The elements surrounding a business issue must be assimilated, considered, balanced, shared, discussed, judged and evaluated by humans before final decisions can be made and these decisions are becoming more complex with the passing of time. An added challenge is the human brain is not working any faster or more efficiently now than it did 25 years ago. In fact, the overload of information we are experiencing today is causing us to work less efficiently and less effectively.

So we are attempting to accomplish more with modestly less brain capacity. My observation is we are seeing a lot of activity but not much in the way of achievement in many settings. This is not to say that a lot of really good things aren't happening in the world. I think there are some leaders who have learned to slow things down or to effectively balance resources with the human capability and technical capacity they have to produce winning results. There is no change here this has always been the secret of great managers with or without technology.
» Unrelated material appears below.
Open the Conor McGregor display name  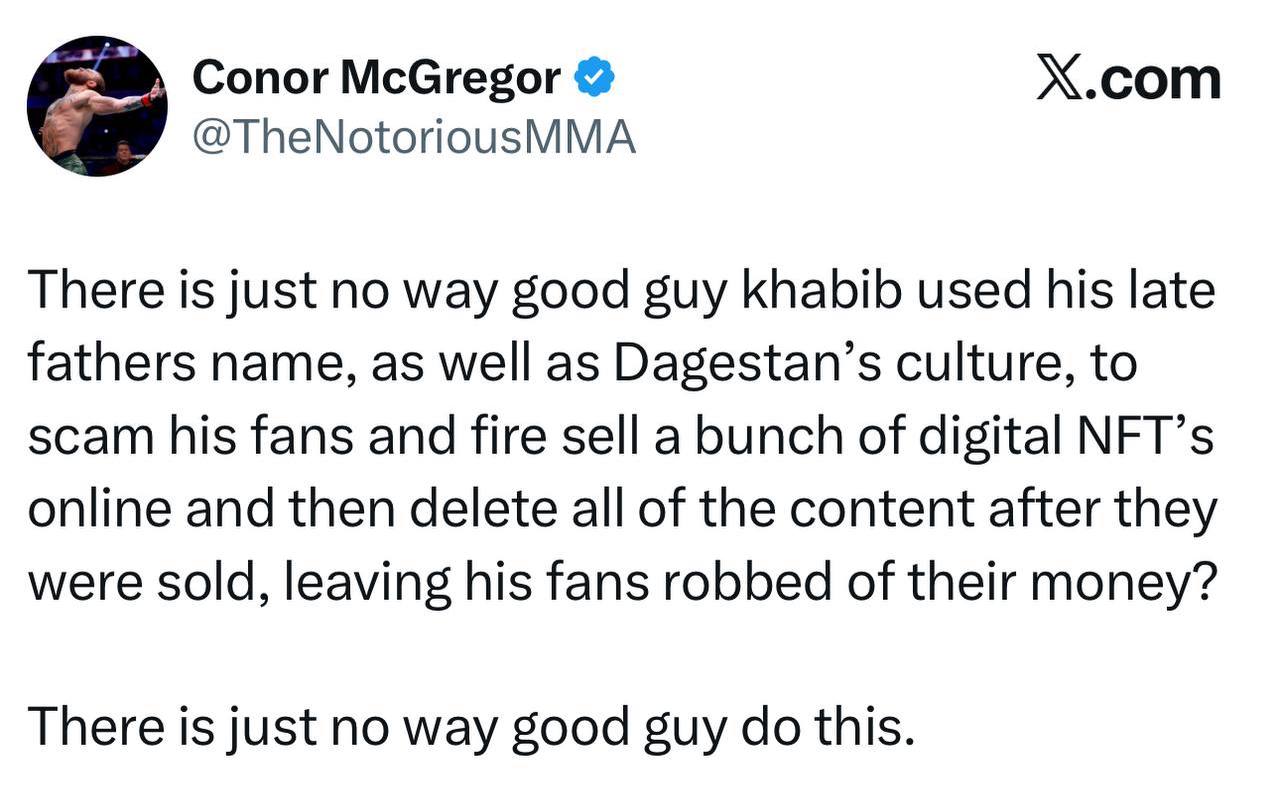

Those who haven't figured this out will spin their wheels and their teams will feel the pain and frustration of having no sense of accomplishment in their jobs. In my opinion, there are far too many people laboring in these circumstances. Activity does not equal achievement, productivity or profitability. It never has and never will. The sad part is I know far too many people who are trapped in these unbalanced and unfair environments.

Remember carbon paper? It wasn't that long ago was it?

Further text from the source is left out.